Inspiration came during a cross-country trip last year in an RV with a few buddies – a pro wrestler and an ex-Marine.
“I found myself writing songs again,” Corgan says. “Because I didn’t define it, it didn’t matter to me what the songs were for.”
Some of those songs would end up on Corgan’s brand-new solo album, Ogilala; he attributes his creative resurgence to breaking out of a bubble.
“Some call it the liberal bubble or whatever bubble that is,” he says, “and getting into flyover country and seeing what real Americans are going through on a daily basis, from every background — immigrants, you name it, and really connecting with the same place my family came from. This's sort of like the American dream — like, what is the American dream at this point?”

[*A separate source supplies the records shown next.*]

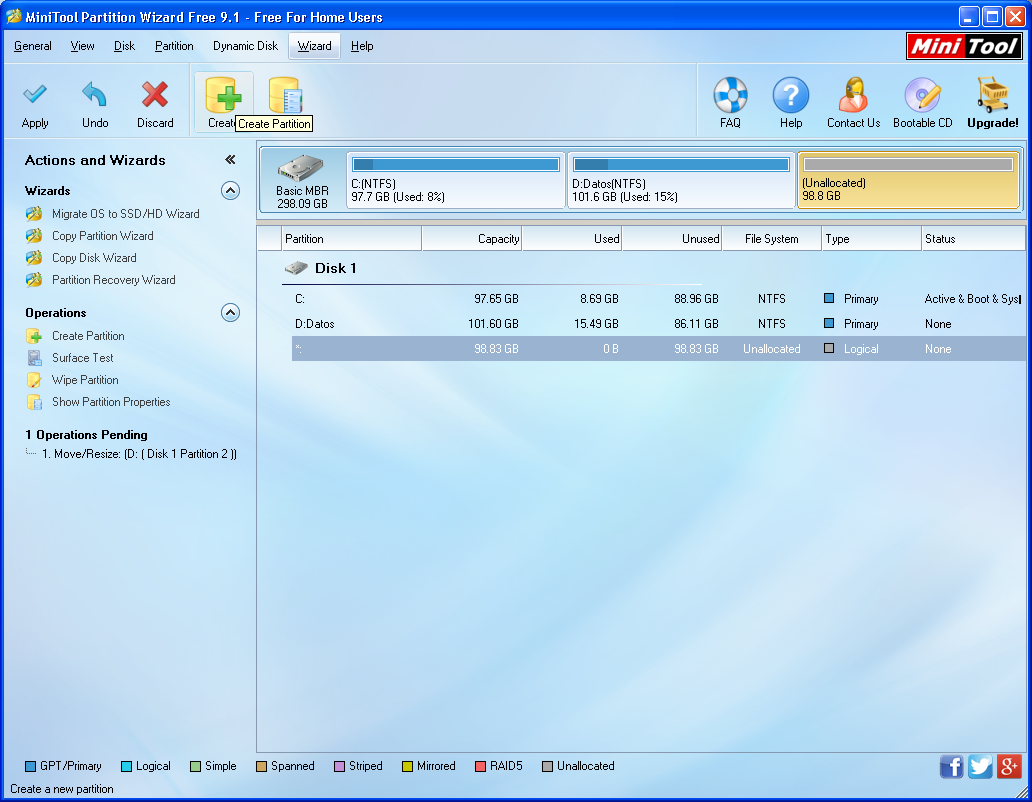Collapse the Operations section chevron
This screenshot has width=1032, height=802.
pos(231,312)
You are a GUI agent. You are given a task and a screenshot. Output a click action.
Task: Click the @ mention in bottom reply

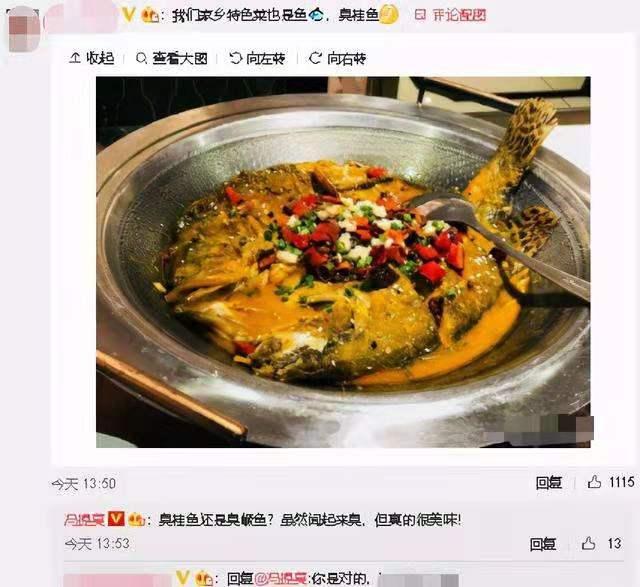pos(281,578)
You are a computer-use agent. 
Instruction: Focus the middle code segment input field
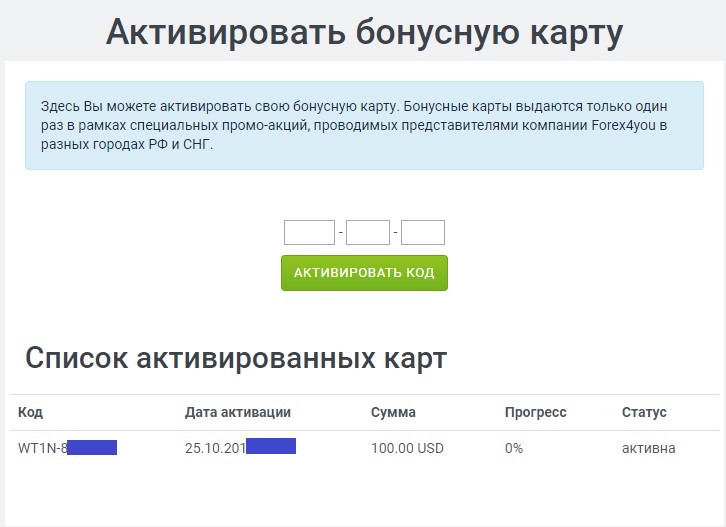[367, 233]
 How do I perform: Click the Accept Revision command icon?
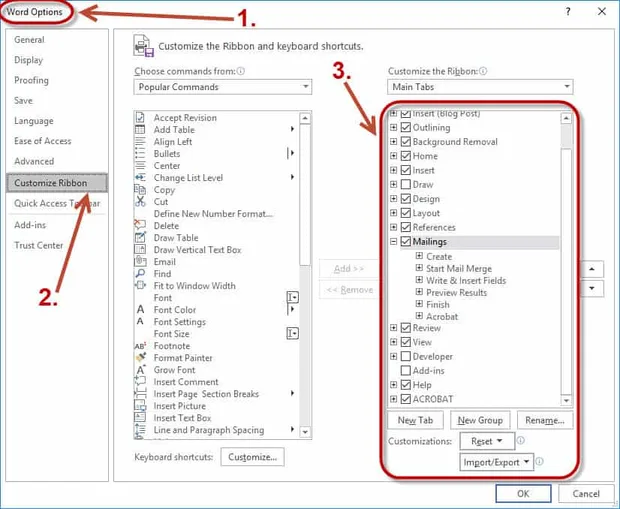coord(140,117)

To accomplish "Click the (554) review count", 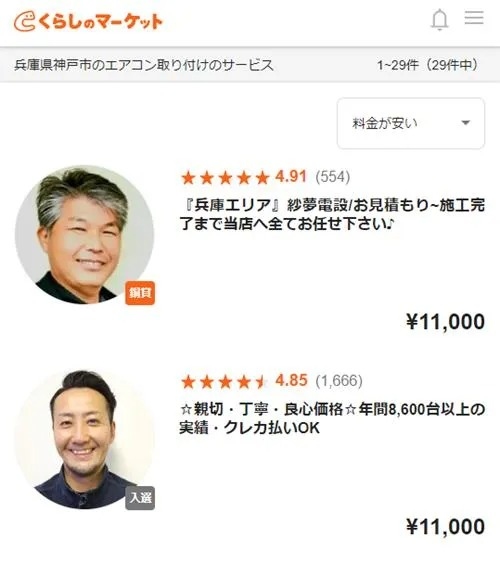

He thought about his ancestors who were poor but were able to build a middle-class life and have a home and safety. Connecting with them rebooted something in him and got him back to why he writes music.
“It’s not a causal link of ‘Oh, I want to write about America,’” he says. “It’s like, ‘This is why I became a musician, because I wanted to speak this language. It’s a weird analogy, but that’s why I’ve always in a certain way identified with Bruce Springsteen...because he speaks for a certain type of class of American.
“And though I speak for a different class of American, in many ways I’ve always identified with that conversation, even though that class of Americans has maybe moved on and doesn’t even want to be spoken to. It’s the suburban malaise, where the American dream went wrong with the Gen X kids or something.”
With a batch of songs written and thinking he might have an album, Corgan called legendary producer Rick Rubin, to see if he could recommend a young producer. Rubin said he was interested, and Corgan says he was so shocked he could have dropped the phone.
“I sent him the songs. About a month later he called me back and said, ‘I love the songs. Keep writing,’” Corgan says. “So I wrote a whole other batch and he loved those even more, and he said, ‘Let’s record.’”
The eleven songs on Ogilala are unabashedly stripped down, anchored by Corgan’s acoustic guitar or piano playing with the occasional string section or mellotron and a guest spot from former Pumpkins guitarist James Iha on “Processional.”
Corgan admits that the songs seemed to want little in the way of adornment but that he might have wanted to tinker with production had he been the producer. “I think my track record shows that,” he says. “I’ve had lots of people through the years that work with me say, ‘Man, the song’s really good. Just let it be what it is.’ And I’m like, ‘Nah, it needs more cowbell.’ I was happy to step aside and trust somebody else to make those calls.”
On Corgan’s tour in support of Ogilala, he’s playing the album in its entirety during the first set, and he says the second set will be an interesting walk through every period of his musical life.
“It’s pretty wild, because it’s a lot of music,” he says. “I think I released about 300 songs at this point, and there’s another hundred or so that are unreleased, so to try to define an era and say, ‘Okay, this song tonight is going to stand for this era’ and you know, in certain areas, it will probably feel inadequate, but I also want to do service to this other music that maybe has been overlooked or it just hasn’t been heard.”
William Patrick Corgan, 8 p.m. Sunday, October 29, Boulder Theater, 2032 14th Street, Boulder, $55-$75.